Exercise goal
Repeat exactly, and only, the lines below starting at the line that contains "This screenshot has width=1200, height=960." and ending at the line that contains "Viewport: 1147px width, 634px height.", inclusive of both.

Input material: Begin

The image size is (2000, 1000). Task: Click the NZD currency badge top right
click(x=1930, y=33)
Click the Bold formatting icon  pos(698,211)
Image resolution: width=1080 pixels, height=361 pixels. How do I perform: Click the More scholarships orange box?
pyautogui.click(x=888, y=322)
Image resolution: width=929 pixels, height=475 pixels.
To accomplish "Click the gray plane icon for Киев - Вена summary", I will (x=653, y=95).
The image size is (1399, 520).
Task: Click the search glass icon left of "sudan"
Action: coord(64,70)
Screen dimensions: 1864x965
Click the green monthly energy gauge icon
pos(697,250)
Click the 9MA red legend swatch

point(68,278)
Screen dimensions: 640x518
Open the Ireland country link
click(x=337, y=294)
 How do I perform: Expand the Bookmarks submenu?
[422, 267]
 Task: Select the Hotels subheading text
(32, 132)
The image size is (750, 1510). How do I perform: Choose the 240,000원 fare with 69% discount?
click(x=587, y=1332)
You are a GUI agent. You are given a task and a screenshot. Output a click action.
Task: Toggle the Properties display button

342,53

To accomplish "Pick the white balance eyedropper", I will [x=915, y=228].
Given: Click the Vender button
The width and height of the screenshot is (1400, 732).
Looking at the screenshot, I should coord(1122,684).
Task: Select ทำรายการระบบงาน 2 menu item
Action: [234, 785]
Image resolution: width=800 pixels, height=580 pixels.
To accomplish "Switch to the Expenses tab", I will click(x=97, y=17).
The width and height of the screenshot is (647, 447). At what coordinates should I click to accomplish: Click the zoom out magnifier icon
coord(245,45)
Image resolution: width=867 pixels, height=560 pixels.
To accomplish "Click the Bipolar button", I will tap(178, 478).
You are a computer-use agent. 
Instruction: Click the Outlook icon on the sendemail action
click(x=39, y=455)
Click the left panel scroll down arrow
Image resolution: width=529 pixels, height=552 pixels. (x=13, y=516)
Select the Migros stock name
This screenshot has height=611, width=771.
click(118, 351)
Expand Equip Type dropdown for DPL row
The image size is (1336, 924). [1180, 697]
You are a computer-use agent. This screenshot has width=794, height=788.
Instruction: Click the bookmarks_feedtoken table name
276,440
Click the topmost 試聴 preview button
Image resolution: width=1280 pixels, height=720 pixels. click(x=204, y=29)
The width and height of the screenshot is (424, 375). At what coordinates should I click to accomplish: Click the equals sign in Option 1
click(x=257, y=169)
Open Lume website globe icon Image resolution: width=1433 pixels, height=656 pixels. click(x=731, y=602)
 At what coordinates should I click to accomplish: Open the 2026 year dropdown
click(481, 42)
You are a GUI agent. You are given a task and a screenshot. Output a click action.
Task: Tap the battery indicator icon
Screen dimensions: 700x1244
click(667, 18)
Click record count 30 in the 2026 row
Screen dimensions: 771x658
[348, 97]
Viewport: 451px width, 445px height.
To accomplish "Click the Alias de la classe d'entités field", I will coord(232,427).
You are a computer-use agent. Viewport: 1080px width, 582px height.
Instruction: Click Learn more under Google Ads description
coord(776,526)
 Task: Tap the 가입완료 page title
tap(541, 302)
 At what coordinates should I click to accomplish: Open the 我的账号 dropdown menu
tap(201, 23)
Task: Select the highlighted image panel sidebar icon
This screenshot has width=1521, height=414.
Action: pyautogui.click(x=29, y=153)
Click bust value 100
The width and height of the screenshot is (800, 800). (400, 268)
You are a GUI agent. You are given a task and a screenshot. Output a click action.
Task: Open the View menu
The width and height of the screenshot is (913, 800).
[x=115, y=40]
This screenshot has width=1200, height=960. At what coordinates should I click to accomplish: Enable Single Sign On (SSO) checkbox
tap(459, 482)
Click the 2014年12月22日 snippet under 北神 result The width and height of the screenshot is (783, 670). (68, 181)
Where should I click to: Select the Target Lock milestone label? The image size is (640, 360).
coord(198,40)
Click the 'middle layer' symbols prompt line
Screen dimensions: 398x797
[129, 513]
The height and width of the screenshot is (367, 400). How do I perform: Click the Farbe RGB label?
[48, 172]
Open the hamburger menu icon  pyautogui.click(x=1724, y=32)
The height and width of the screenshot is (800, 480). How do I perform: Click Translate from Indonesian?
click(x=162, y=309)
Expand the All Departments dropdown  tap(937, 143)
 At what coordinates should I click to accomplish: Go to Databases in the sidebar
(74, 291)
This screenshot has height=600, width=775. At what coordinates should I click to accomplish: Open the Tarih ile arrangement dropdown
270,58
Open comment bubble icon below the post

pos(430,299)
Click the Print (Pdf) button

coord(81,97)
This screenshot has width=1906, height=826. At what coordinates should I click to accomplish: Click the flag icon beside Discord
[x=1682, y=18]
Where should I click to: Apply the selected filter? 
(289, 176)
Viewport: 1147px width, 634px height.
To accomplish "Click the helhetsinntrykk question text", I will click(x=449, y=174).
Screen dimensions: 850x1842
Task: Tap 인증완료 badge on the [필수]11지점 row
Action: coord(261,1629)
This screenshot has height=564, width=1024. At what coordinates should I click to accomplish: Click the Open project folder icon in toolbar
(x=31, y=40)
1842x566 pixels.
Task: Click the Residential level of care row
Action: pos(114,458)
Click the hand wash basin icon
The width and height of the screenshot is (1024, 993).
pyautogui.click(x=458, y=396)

Input material: End

Response box
This screenshot has width=1200, height=960. At what coordinates should I click to accomplish: Enable Single Sign On (SSO) checkbox
tap(459, 482)
Click the 2014年12月22日 snippet under 北神 result The width and height of the screenshot is (783, 670). (68, 181)
Where should I click to: Select the Target Lock milestone label? The image size is (640, 360).
coord(198,40)
Click the 'middle layer' symbols prompt line
Screen dimensions: 398x797
[129, 513]
The height and width of the screenshot is (367, 400). How do I perform: Click the Farbe RGB label?
[48, 172]
Open the hamburger menu icon  pyautogui.click(x=1724, y=32)
The height and width of the screenshot is (800, 480). How do I perform: Click Translate from Indonesian?
click(x=162, y=309)
Expand the All Departments dropdown  tap(937, 143)
 At what coordinates should I click to accomplish: Go to Databases in the sidebar
(74, 291)
This screenshot has height=600, width=775. At what coordinates should I click to accomplish: Open the Tarih ile arrangement dropdown
270,58
Open comment bubble icon below the post

pos(430,299)
Click the Print (Pdf) button

coord(81,97)
This screenshot has width=1906, height=826. At what coordinates should I click to accomplish: Click the flag icon beside Discord
[x=1682, y=18]
Where should I click to: Apply the selected filter? 
(289, 176)
Viewport: 1147px width, 634px height.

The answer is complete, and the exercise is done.